Visiting the exhibition promises many surprises for the Viennese. Even if they don’t notice the Mushroom Tower, driven by a desire to go straight to Brueghel’s paintings, their attention will be arrested in the next hall, at the wall with two Snyders’ Fish Markets. They will discover here a typical middle Russia landscape with a hole in the middle and a clyster pipe inserted in it, a wooden carving board in form of a fish with a rubber gut and a tin flounder cut out of a plaque with an inscription “Stop! Exclusion Zone!” These are all items from the Closed Fish Exhibition displayed by Makarevich and Yelagina in 1990. They were reconstructing the exhibition items guided by titles from a Soviet catalog published in 1935, while the “fish cut-outs” looked like cut canvases in Lucio Fontana’s style. In this environment, Snyders, with his fish tables resembling foodstore advertising posters, appears as a strikingly Soviet artist, a minstrel of socialist affluence. It is at this point that the viewers begin to understand that something unusual is going on in the museum and that they are about to encounter some unfamiliar people and stories in familiar halls.

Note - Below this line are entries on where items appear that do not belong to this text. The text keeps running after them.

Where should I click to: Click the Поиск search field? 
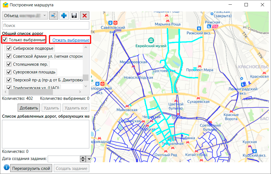tap(45, 25)
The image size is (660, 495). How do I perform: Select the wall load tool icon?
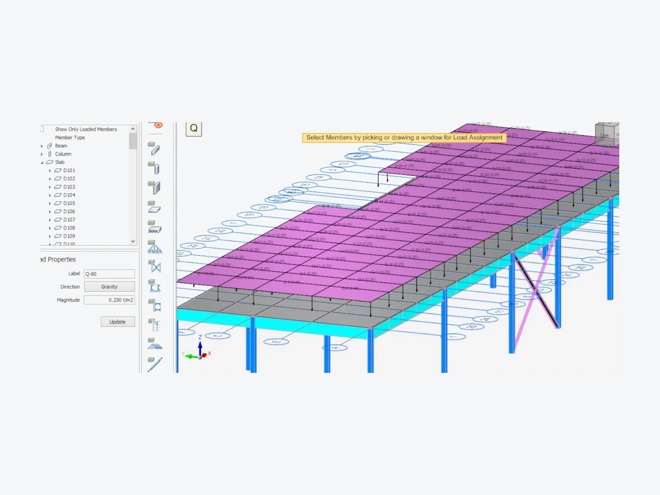(x=155, y=187)
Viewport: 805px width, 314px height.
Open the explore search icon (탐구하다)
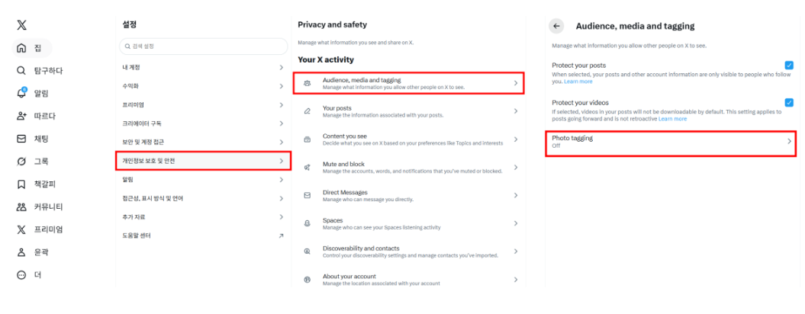21,71
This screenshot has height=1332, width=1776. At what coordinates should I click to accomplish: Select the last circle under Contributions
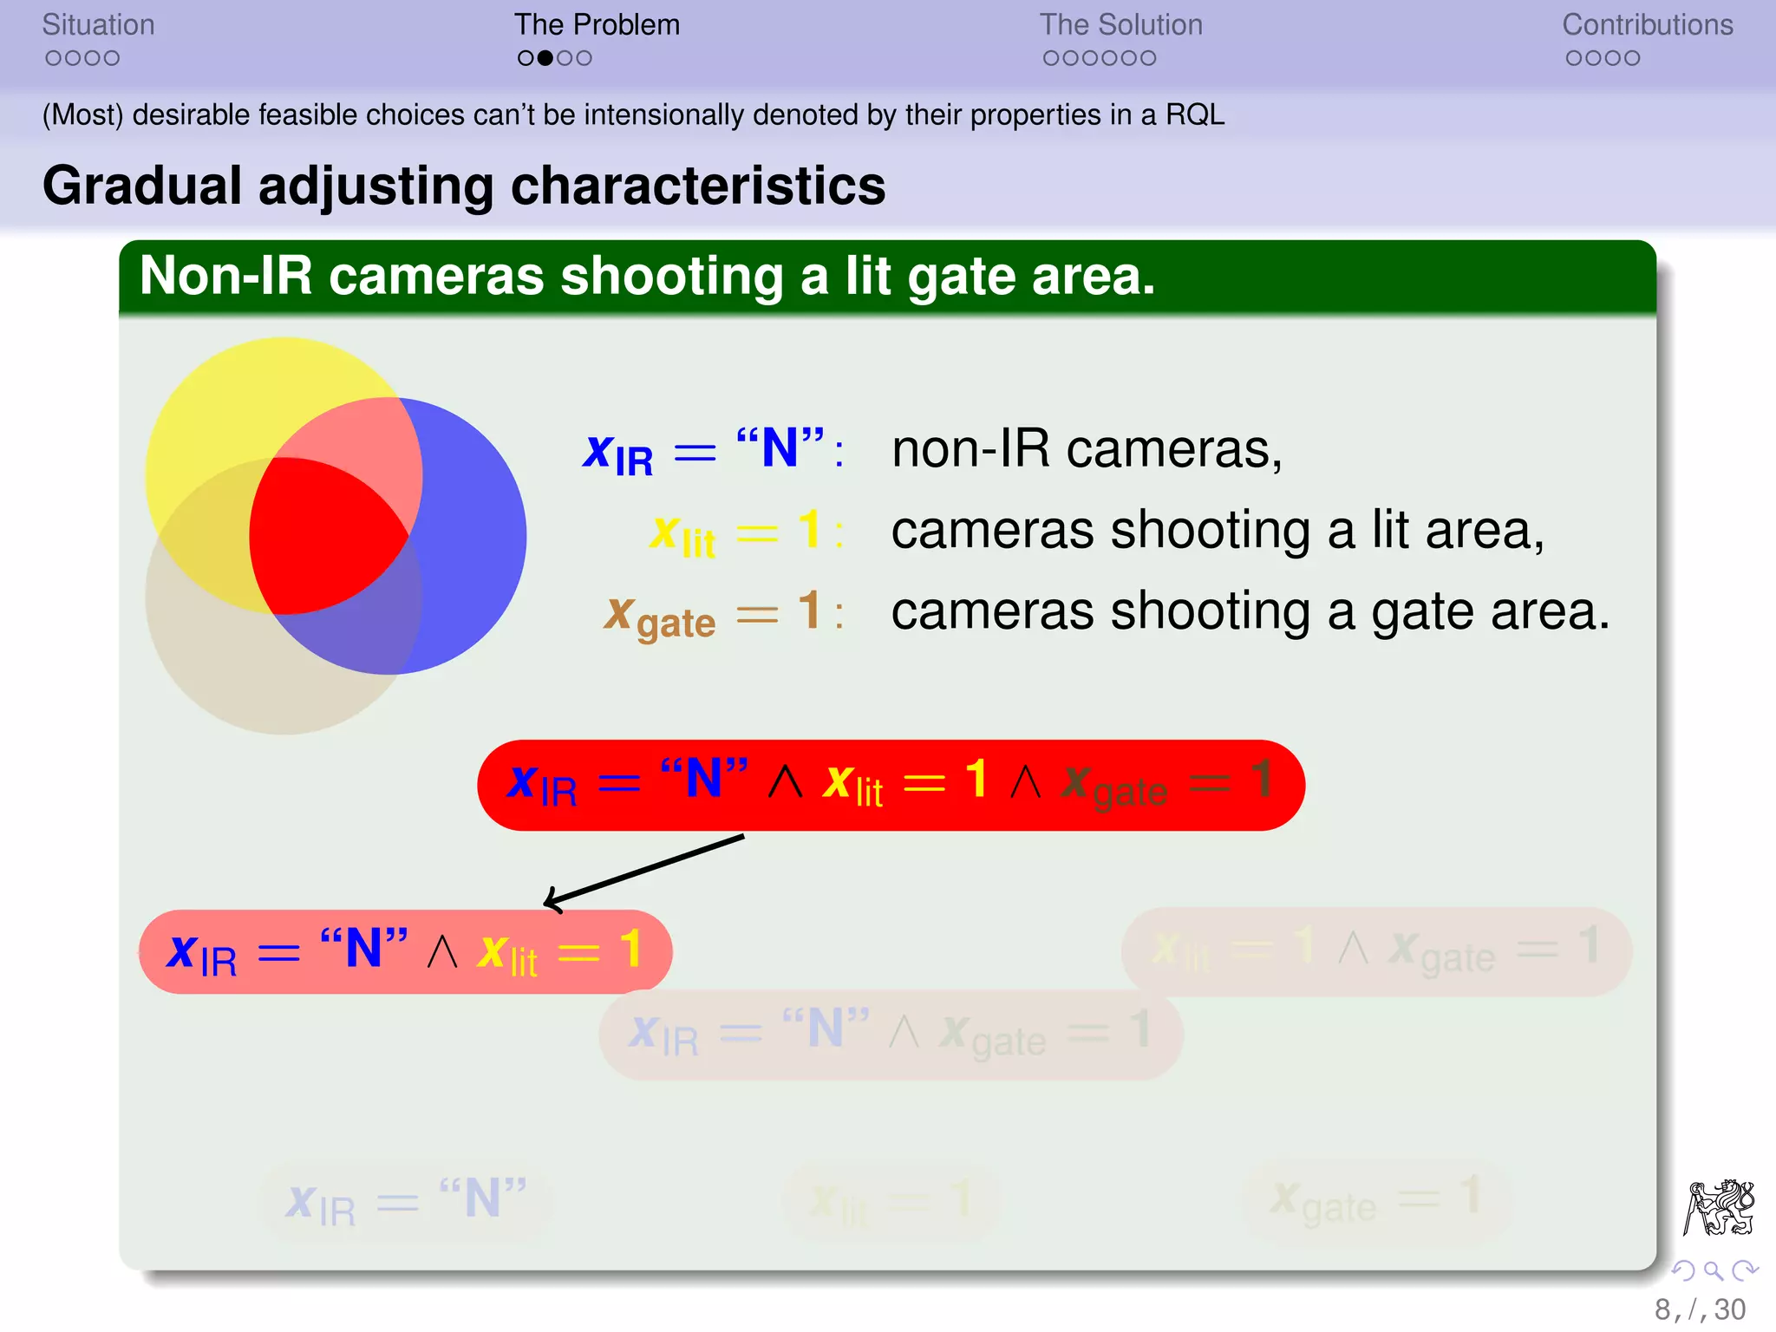tap(1632, 58)
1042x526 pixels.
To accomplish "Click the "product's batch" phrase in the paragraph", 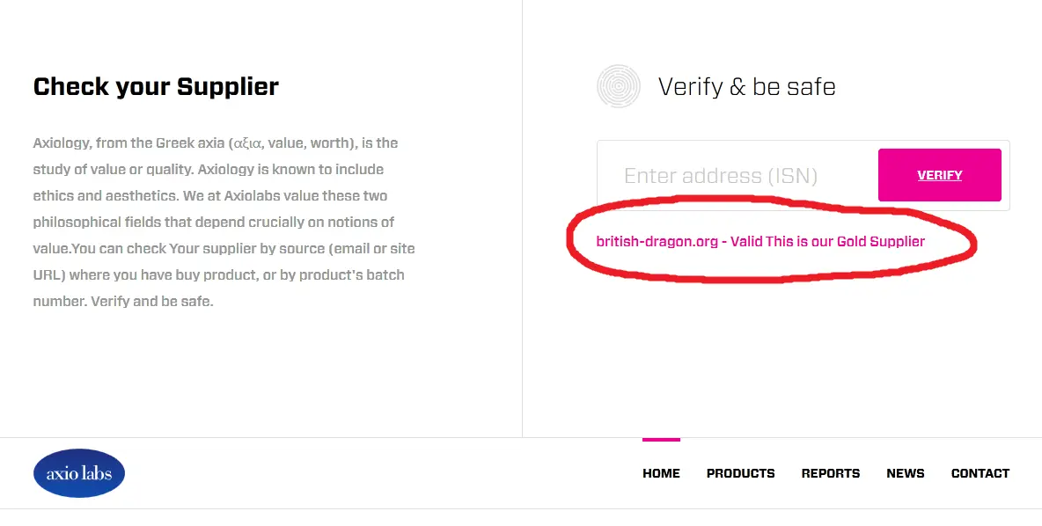I will pyautogui.click(x=352, y=275).
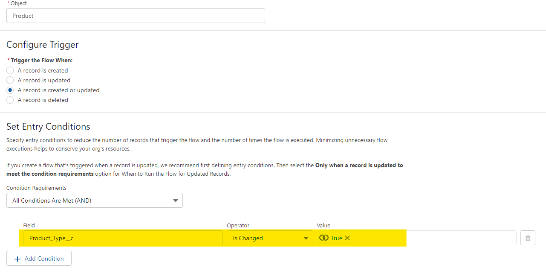The image size is (546, 273).
Task: Click the True value pill text
Action: [x=336, y=238]
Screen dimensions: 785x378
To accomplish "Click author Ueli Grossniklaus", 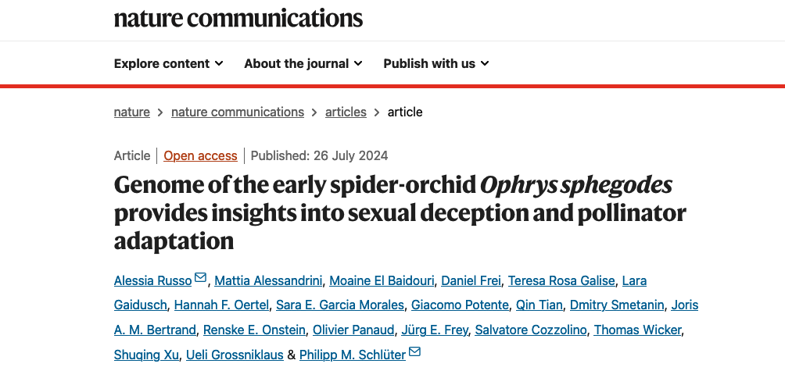I will [235, 355].
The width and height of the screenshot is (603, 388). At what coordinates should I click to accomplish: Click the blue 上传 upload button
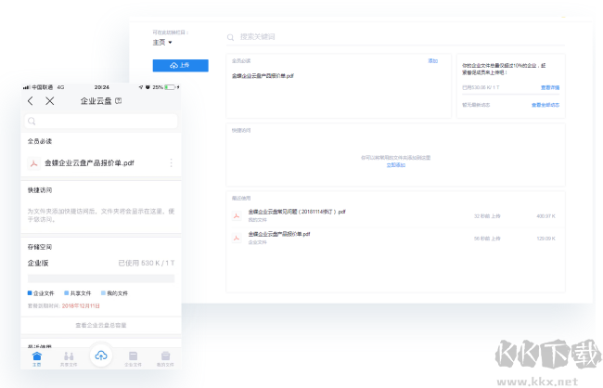coord(180,65)
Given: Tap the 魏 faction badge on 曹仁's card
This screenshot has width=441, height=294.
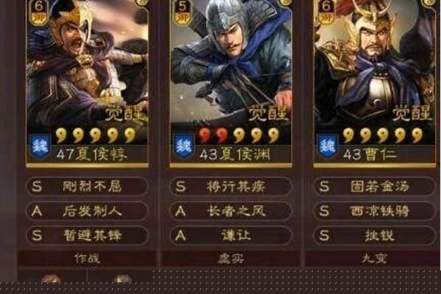Looking at the screenshot, I should pos(328,146).
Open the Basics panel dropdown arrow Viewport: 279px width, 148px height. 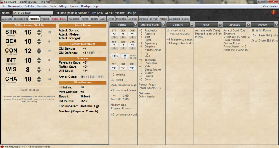[136, 25]
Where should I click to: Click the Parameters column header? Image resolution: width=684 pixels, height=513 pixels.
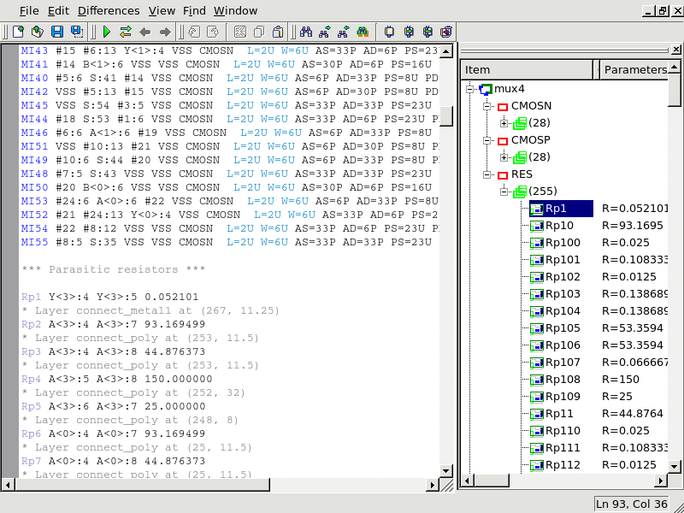click(x=634, y=69)
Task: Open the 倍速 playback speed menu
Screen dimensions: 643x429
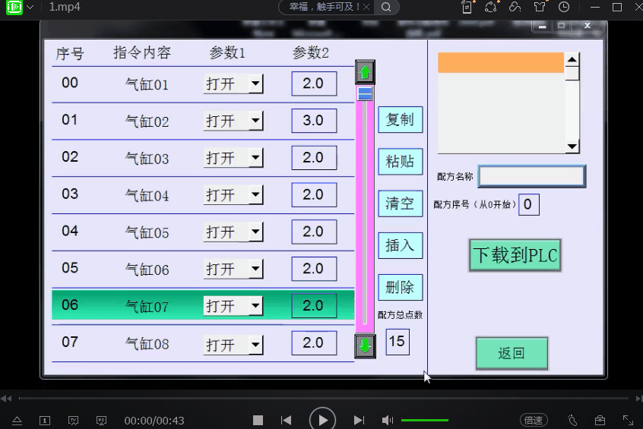Action: 534,420
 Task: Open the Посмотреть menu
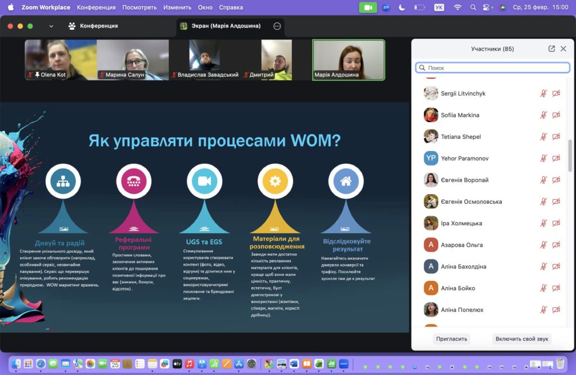click(x=139, y=7)
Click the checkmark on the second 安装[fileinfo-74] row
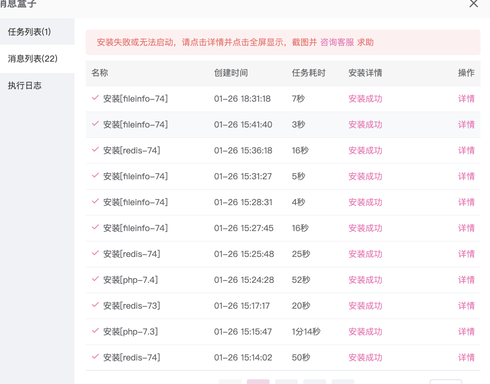This screenshot has width=490, height=384. pos(95,124)
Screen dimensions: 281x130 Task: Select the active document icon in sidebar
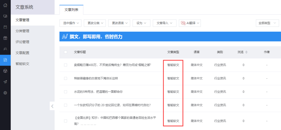(x=5, y=60)
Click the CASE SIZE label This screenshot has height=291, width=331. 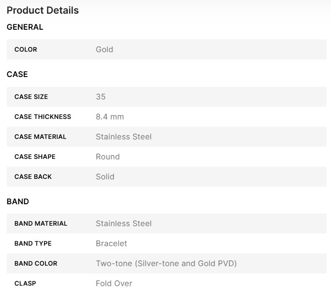pos(31,97)
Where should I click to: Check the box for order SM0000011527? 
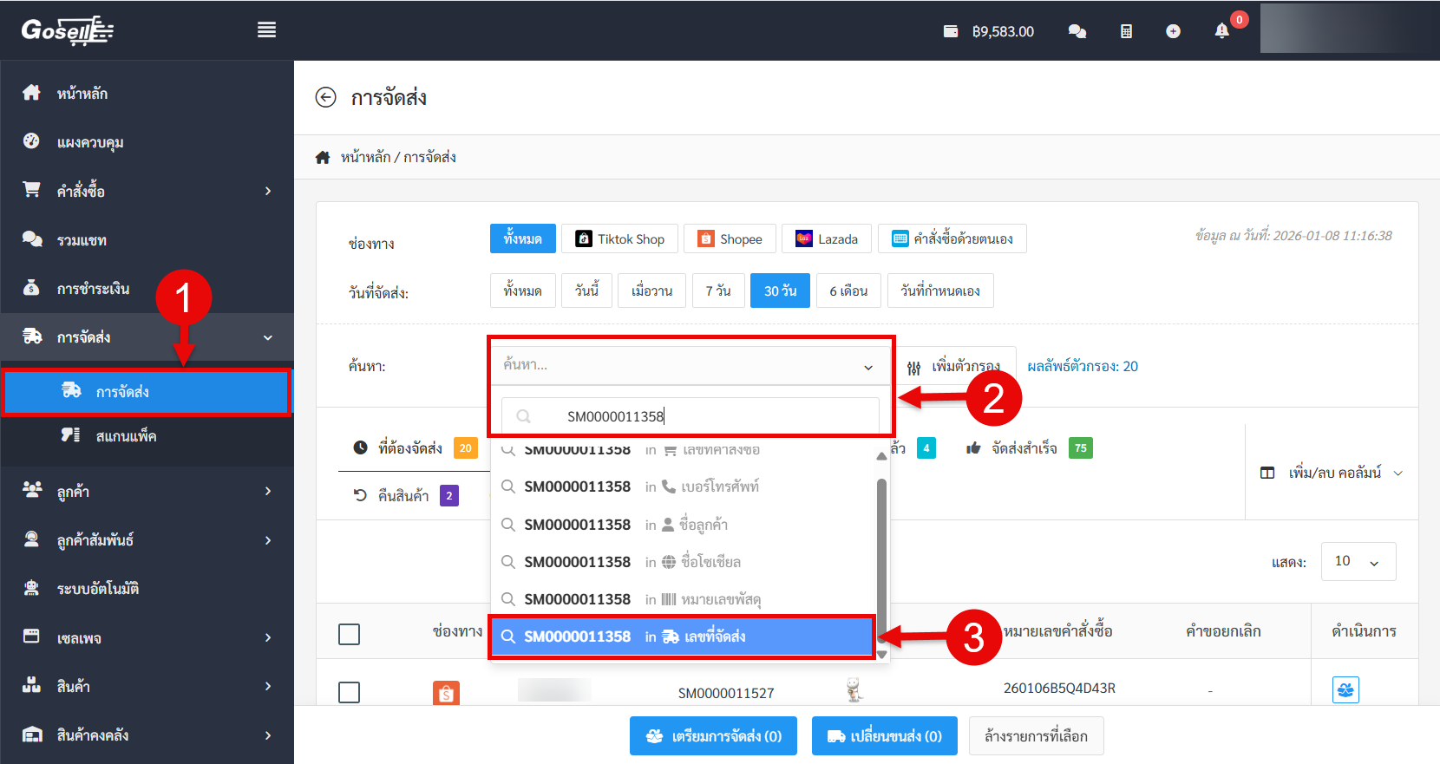pyautogui.click(x=350, y=692)
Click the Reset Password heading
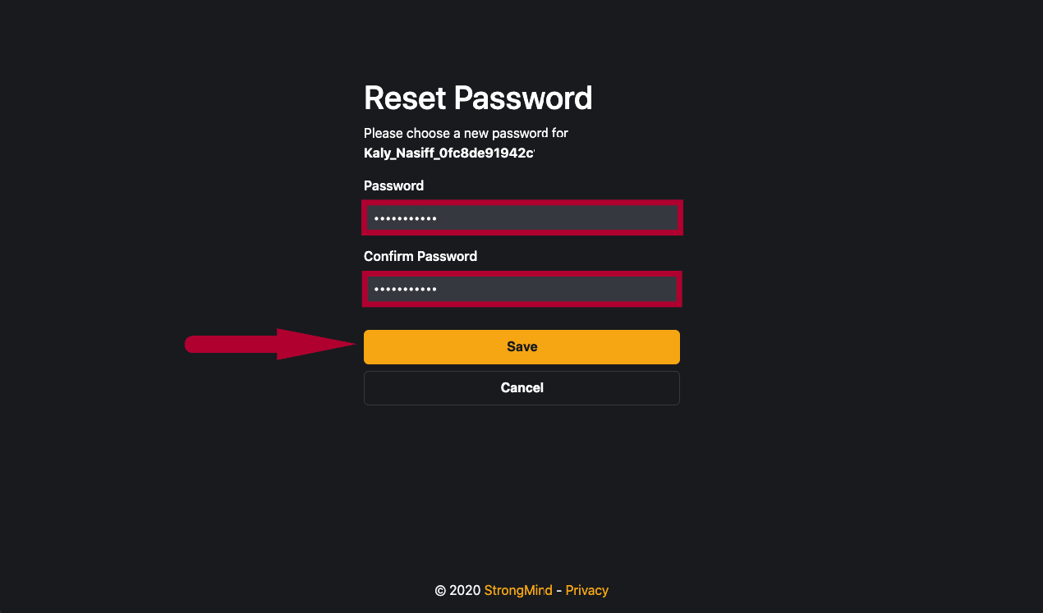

They are also about to meet Igor Makarevich himself: his project “Alterations” dating back to 1978 is presented in a side gallery. These galleries were intended by the architects of the Emperor’s museum to house small-format paintings, mainly portraits, which were too small for the space of the central halls, and these galleries are also overflowing with masterpieces. Among them, the stages of the “Alterations” series — photographs stylized as Dürer’s portraits — are inserted: the face of the artist is being gradually covered with bandages. First the mouth, then the eyes, then all the face, eventually revealing a posthumous plaster mask. It is the first and the last “personal” work at the exhibition, and it was this work that was chosen by the curators for the In Situ poster that one encounters at all the road junctions of Vienna. In all the other works the authors just peep out from behind the back of their characters: here Makarevich poses in a mask of Buratino, there Yelagina tries on Lepeshinskaya’s glasses. It all culminates in a composition on the theme of Rembrandt’s “Ganymede.” This new eagle carrying away Buratino, who is peeing with fear, painted in sweeping strokes and placed in the fold of the Rembrandt Hall, is so funny and moving, that the viewer, stopping with a gasp, will say: “Well, this one seems to be more lively!”
“We didn’t want to hold an exhibition in a separate hall,” Sabine Haag, Director of the Kunsthistorisches Museum, explains. “We wanted to integrate contemporary artists into the museum’s setting.” That’s a good point: it is in the context of a great museum that it becomes clear that Elena Elagina and, especially, Igor Makarevich are very serious classical artists, successors of the crude, yet efficient Soviet artistic tradition that was turning people into bricks and forcing painters to produce “fish cutouts,” hoping that they will grow into new Rembrandts. I am very happy for these artists, who, although very respected, renowned and widely cited, are, in my opinion, still undervalued. This exhibition project is a reward for everything they did in their life, for the fact that, while participating in all sorts of collective actions, they nevertheless didn’t let themselves to be distracted with trifles. If you have to become a brick in some structure, then let this structure be a real Babel Tower!